Source material:
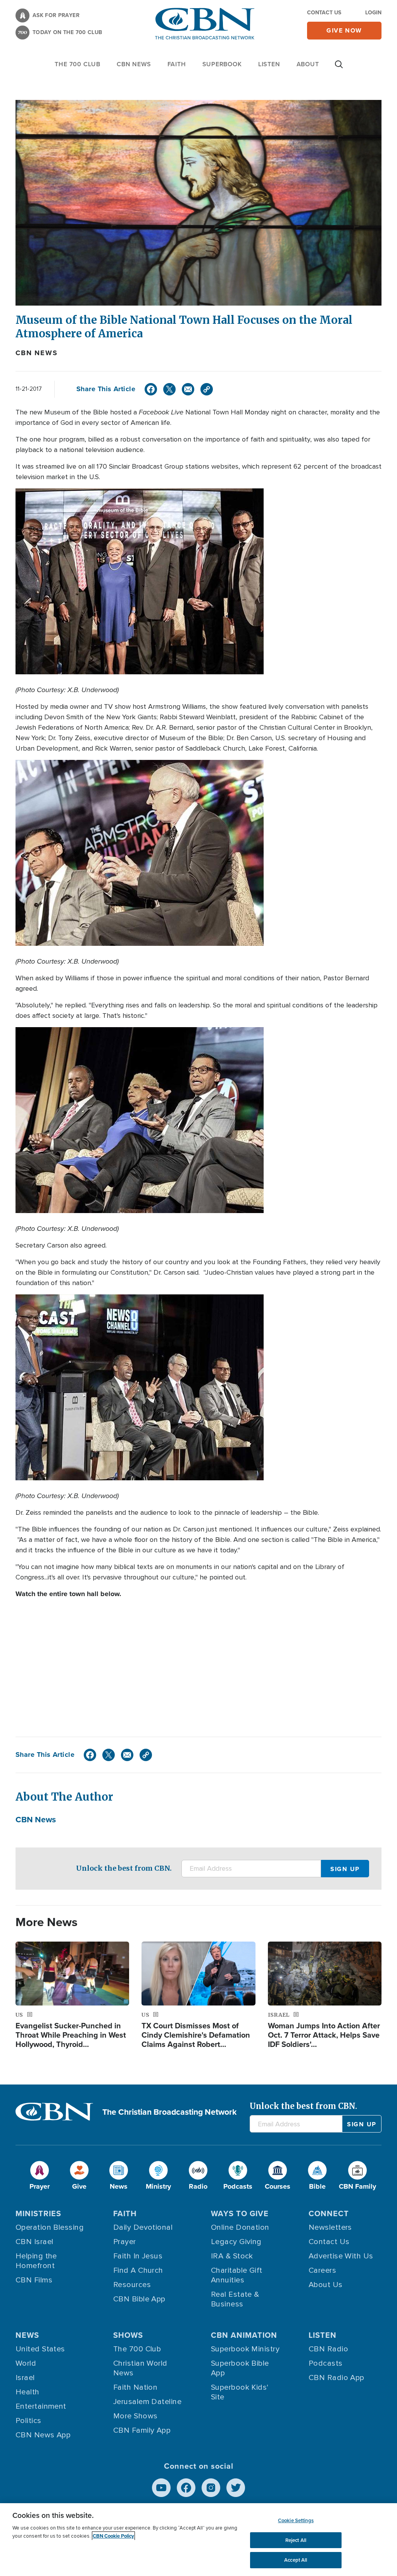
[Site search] (338, 68)
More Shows (135, 2416)
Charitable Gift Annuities (236, 2275)
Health (28, 2392)
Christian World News (140, 2368)
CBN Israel (35, 2241)
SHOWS (128, 2335)
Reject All (295, 2540)
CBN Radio (328, 2349)
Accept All (295, 2560)
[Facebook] (151, 389)
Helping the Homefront (36, 2260)
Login (373, 13)
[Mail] (188, 389)
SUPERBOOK (222, 64)
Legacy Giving (236, 2241)
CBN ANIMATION (244, 2335)
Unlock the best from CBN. (124, 1868)
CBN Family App (142, 2430)
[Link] (206, 389)
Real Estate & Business (235, 2299)
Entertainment (41, 2406)
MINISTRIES (38, 2213)
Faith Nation (135, 2387)
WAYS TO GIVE (240, 2213)
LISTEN (269, 64)
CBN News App (43, 2435)
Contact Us (324, 13)
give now (344, 30)
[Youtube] (161, 2487)
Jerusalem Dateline (147, 2401)
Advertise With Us (341, 2256)
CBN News (36, 353)
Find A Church (138, 2270)
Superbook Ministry (245, 2349)
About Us (326, 2284)
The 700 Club (77, 64)
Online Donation (240, 2227)
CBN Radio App (336, 2377)
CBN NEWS (134, 64)
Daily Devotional (143, 2227)
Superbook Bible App (240, 2368)
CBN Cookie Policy (113, 2536)
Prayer (124, 2241)
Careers (322, 2270)
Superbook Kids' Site (240, 2392)
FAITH (176, 64)
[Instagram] (211, 2487)
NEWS (27, 2335)
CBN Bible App (139, 2299)
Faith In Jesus (137, 2256)
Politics (28, 2420)
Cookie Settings (296, 2520)
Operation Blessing (50, 2227)
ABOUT (308, 64)
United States (40, 2349)
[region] (198, 2539)
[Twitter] (169, 389)
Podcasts (326, 2363)
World (26, 2363)
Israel (25, 2377)
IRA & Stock (232, 2256)
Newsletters (330, 2227)
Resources (132, 2284)
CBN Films (34, 2280)
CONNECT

Exercise description:
From the records above, repeat exactly the lines from the one with "LISTEN (269, 64)" through the one with "[Twitter] (169, 389)", both included.

Exercise output:
LISTEN (269, 64)
CBN News App (43, 2435)
Contact Us (324, 13)
give now (344, 30)
[Youtube] (161, 2487)
Jerusalem Dateline (147, 2401)
Advertise With Us (341, 2256)
CBN News (36, 353)
Find A Church (138, 2270)
Superbook Ministry (245, 2349)
About Us (326, 2284)
The 700 Club (77, 64)
Online Donation (240, 2227)
CBN Radio App (336, 2377)
CBN NEWS (134, 64)
Daily Devotional (143, 2227)
Superbook Bible App (240, 2368)
CBN Cookie Policy (113, 2536)
Prayer (124, 2241)
Careers (322, 2270)
Superbook Kids' Site (240, 2392)
FAITH (176, 64)
[Instagram] (211, 2487)
NEWS (27, 2335)
CBN Bible App (139, 2299)
Faith In Jesus (137, 2256)
Politics (28, 2420)
Cookie Settings (296, 2520)
Operation Blessing (50, 2227)
ABOUT (308, 64)
United States (40, 2349)
[region] (198, 2539)
[Twitter] (169, 389)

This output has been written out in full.